A New CYP2A6 Gene Deletion Responsible for the In Vivo Polymorphic Metabolism of (+)-cis-3,5-Dimethyl-2-(3-pyridyl)thiazolidin-4-one Hydrochloride in Humans

• Published in: The Journal of pharmacology and experimental therapeutics Vol. 289; no. 1; pp. 437 - 442
• Main Authors: Nunoya, Ken-Ichi, Yokoi, Tsuyoshi, Kimura, Kanzo, Kainuma, Tadashi, Satoh, Kunio, Kinoshita, Moritoshi, Kamataki, Tetsuya
• Format: Journal Article
• Language: English
• Published: United States American Society for Pharmacology and Experimental Therapeutics 01.04.1999
• Subjects: Adult; Alleles; Aryl Hydrocarbon Hydroxylases; Base Sequence; Blotting, Southern; Cytochrome P-450 CYP2A6; Cytochrome P-450 Enzyme System - genetics; Deoxyribonucleases, Type II Site-Specific - genetics; DNA - genetics; DNA - isolation & purification; Exons; Gene Library; Humans; Leukocytes - metabolism; Male; Mixed Function Oxygenases - genetics; Molecular Sequence Data; Phenotype; Platelet Aggregation Inhibitors - blood; Platelet Aggregation Inhibitors - metabolism; Platelet Aggregation Inhibitors - urine; Polymorphism, Restriction Fragment Length; Reverse Transcriptase Polymerase Chain Reaction; Sequence Deletion; Thiazoles - blood; Thiazoles - metabolism; Thiazoles - urine; Thiazolidines
• ISSN: 0022-3565; 1521-0103
• DOI: 10.1016/s0022-3565(24)38154-6

(+)- Cis -3,5-dimethyl-2-(3-pyridyl)thiazolidin-4-one hydrochloride (SM-12502) is a newly developed drug as a platelet-activating factor receptor antagonist.

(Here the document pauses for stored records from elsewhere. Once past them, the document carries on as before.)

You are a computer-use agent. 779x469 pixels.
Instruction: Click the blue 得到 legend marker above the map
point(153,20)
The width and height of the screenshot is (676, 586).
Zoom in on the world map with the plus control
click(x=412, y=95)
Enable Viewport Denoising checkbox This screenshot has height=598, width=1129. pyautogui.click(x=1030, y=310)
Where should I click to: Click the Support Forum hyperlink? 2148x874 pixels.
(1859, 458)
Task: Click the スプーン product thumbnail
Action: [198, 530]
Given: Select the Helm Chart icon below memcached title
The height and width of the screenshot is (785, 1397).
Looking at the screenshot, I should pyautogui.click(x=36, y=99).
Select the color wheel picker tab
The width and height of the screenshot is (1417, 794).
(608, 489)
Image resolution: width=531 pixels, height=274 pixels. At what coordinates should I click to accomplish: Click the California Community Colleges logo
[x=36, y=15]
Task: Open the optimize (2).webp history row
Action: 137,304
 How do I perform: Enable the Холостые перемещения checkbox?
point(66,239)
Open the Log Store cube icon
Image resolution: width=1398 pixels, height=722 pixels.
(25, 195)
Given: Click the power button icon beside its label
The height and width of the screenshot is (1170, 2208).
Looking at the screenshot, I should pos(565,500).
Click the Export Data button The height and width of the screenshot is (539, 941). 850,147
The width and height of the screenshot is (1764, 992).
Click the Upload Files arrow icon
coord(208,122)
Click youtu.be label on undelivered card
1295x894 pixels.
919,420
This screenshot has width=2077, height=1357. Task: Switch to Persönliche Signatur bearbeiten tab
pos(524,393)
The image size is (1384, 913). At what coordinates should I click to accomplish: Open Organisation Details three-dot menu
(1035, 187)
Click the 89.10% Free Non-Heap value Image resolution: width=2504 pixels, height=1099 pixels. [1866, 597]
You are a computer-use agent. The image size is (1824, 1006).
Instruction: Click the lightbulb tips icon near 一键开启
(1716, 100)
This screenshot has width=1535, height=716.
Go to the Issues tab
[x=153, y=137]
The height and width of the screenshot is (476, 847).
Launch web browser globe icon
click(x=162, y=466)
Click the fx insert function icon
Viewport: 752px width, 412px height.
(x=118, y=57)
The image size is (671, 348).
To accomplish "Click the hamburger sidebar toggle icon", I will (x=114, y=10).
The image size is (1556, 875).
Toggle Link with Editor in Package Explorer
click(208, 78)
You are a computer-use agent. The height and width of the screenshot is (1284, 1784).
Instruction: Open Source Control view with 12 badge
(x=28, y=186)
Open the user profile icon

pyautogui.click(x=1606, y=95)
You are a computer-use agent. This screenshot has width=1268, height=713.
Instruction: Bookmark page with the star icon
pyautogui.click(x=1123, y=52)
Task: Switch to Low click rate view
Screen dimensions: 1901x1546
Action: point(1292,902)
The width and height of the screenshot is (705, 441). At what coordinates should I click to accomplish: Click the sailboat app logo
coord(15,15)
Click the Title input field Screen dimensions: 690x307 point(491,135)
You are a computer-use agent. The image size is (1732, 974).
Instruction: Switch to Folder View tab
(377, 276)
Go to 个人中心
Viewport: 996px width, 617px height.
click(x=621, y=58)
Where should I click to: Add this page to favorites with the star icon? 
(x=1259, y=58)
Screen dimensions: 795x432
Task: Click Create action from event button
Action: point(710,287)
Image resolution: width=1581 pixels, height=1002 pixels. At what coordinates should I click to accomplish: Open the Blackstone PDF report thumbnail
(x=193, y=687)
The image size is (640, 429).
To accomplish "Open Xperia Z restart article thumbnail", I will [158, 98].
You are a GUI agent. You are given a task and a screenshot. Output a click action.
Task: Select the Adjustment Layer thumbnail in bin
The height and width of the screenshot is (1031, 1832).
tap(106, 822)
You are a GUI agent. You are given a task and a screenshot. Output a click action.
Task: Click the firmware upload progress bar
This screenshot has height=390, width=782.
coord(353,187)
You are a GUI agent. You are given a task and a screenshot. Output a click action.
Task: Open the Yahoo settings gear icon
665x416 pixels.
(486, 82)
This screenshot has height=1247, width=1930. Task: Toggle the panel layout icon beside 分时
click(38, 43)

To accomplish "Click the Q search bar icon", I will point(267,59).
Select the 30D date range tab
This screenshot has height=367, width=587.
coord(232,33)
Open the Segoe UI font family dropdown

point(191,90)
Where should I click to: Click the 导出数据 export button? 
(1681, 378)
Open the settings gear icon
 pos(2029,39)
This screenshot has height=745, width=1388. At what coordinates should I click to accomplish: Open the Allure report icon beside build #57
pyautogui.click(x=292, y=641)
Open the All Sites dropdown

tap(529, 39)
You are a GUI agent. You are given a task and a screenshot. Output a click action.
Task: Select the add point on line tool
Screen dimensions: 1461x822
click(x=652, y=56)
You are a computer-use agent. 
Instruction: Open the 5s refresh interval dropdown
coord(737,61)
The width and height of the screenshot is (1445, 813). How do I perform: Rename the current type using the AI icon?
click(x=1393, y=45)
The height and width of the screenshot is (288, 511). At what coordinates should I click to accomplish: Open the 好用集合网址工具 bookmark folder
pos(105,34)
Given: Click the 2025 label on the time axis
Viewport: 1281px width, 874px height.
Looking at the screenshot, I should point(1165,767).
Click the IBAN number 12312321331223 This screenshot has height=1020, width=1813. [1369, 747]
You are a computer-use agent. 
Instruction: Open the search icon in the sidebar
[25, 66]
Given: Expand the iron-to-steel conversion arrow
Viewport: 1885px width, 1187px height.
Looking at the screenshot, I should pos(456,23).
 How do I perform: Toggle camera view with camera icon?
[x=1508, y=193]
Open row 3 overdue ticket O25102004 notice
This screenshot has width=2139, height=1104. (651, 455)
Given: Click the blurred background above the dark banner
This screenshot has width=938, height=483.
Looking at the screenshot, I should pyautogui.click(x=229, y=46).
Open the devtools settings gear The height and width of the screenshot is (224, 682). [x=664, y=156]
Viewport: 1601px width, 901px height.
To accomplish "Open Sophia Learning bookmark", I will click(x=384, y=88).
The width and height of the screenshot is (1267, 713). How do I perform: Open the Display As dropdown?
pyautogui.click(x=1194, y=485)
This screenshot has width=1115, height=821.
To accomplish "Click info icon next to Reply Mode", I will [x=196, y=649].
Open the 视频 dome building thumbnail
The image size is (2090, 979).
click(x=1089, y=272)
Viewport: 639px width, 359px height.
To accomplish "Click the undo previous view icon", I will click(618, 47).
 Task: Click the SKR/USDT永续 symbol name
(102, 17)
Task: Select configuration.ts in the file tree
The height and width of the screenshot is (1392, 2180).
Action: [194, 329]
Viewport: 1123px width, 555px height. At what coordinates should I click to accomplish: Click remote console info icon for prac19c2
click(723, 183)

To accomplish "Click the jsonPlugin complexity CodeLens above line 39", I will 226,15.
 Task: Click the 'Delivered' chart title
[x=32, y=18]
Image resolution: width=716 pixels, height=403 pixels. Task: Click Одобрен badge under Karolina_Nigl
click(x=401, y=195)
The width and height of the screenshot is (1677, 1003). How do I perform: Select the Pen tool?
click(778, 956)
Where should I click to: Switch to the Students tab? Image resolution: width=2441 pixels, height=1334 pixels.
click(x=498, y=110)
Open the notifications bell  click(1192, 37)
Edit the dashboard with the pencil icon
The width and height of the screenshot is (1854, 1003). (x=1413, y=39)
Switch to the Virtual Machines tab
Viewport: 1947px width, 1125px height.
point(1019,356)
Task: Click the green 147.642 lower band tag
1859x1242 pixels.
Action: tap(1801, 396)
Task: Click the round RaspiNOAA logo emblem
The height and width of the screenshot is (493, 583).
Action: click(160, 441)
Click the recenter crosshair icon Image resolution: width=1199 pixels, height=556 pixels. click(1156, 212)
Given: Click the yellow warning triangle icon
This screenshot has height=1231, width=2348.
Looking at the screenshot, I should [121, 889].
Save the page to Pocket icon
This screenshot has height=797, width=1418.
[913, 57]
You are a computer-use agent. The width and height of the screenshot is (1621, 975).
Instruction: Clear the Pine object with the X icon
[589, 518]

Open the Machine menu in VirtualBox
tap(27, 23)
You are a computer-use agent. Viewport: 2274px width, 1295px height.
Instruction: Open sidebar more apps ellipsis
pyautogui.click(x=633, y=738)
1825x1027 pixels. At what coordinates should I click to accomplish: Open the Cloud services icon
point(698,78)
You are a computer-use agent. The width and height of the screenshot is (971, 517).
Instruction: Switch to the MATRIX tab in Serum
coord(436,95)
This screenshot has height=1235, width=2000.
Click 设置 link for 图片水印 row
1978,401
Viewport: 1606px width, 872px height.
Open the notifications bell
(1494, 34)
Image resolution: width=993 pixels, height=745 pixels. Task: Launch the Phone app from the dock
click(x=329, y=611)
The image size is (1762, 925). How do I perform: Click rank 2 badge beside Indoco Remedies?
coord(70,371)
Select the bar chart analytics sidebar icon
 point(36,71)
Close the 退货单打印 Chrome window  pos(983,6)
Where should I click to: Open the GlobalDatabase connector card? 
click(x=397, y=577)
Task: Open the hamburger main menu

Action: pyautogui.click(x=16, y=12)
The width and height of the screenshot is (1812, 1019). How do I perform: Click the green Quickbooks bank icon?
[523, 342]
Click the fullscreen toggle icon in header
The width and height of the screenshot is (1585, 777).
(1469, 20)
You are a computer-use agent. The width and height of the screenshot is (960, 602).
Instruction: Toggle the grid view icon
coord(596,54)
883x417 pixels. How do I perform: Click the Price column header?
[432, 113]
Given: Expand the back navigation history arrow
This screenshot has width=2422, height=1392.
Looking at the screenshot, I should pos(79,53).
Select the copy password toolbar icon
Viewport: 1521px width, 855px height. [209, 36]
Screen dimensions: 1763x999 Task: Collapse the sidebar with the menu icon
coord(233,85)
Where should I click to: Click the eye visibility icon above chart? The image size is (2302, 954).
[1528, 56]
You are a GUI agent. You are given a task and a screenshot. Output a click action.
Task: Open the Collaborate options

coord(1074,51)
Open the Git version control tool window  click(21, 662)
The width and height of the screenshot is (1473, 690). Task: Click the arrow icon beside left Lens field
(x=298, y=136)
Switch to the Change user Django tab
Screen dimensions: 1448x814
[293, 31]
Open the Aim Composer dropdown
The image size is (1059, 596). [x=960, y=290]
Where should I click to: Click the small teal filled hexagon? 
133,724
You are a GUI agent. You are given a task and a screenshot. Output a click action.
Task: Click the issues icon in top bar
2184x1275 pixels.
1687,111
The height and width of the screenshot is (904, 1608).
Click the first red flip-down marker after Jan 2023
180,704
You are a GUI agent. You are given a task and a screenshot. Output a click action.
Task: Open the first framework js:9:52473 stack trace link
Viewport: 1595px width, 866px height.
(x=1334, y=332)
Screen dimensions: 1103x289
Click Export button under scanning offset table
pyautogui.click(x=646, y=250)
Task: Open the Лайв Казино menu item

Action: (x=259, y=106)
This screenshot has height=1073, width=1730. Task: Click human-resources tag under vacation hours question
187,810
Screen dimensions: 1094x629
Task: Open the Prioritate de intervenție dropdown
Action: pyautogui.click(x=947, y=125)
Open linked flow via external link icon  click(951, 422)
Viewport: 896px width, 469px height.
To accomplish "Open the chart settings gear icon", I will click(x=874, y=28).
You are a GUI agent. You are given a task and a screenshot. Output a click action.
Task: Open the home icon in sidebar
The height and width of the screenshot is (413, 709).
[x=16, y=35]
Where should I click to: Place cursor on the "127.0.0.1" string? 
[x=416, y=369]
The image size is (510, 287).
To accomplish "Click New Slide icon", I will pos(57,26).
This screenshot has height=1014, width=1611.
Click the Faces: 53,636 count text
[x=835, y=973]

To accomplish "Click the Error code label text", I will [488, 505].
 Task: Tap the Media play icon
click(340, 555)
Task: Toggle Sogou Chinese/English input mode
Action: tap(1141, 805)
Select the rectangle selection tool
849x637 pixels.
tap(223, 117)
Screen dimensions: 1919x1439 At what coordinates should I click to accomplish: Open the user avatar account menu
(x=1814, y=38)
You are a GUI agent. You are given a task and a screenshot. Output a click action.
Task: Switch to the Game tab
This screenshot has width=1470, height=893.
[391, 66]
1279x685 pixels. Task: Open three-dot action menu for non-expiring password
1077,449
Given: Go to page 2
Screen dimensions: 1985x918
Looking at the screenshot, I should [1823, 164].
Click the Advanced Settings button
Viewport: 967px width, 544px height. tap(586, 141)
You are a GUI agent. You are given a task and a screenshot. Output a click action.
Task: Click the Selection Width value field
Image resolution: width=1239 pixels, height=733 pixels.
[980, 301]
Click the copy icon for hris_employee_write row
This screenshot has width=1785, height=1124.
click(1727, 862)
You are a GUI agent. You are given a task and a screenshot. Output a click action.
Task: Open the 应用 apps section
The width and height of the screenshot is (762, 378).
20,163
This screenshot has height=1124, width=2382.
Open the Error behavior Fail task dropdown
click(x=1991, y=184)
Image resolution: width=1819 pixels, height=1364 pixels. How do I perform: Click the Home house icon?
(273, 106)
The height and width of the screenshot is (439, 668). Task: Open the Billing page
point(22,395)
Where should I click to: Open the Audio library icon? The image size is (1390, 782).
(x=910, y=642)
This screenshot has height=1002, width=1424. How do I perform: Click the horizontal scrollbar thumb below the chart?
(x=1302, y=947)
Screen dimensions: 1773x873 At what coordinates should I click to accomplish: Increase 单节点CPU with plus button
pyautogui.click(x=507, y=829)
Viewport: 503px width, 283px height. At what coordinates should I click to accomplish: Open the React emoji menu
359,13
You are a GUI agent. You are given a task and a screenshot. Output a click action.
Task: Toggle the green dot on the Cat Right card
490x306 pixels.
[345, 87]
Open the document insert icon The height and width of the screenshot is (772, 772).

The disposition of SM-12502 was investigated in plasma from 28 healthy Japanese volunteers after a single i.v. administration of SM-12502. Three of 28 subjects were phenotyped as poor metabolizers (PMs). Genomic DNAs from three extensive metabolizers or three PMs of SM-12502 were analyzed by Southern blot analysis with CYP2A6 cDNA as a probe. DNAs from three PMs digested with Sac I and Sph I showed novel restriction fragment length polymorphisms (RFLPs); one type without 4.5- and 2.6-kb fragments and a weak density of a 6.4-kb fragment (E-type), and the other type without 7.1- and 5.5-kb restriction fragments (C′-type) as compared with three extensive metabolizers, respectively. The deletional restriction fragments specific to three PMs in Sac I- and Sph I-RFLPs were identified as CYP2A6 . Using polymerase chain reaction-RFLP analyses of the gene from the three PMs, we found that the exon 1, exon 8, and exon 9 in CYP2A6 were absent. A new RFLP characterized by Sac I and Sph I was found to be due to the entire gene deletion of the three exons and was associated with the decreased metabolism of SM-12502. This study demonstrates a new deletional allele in the human CYP2A6 gene responsible for the poor metabolic phenotype of SM-12502.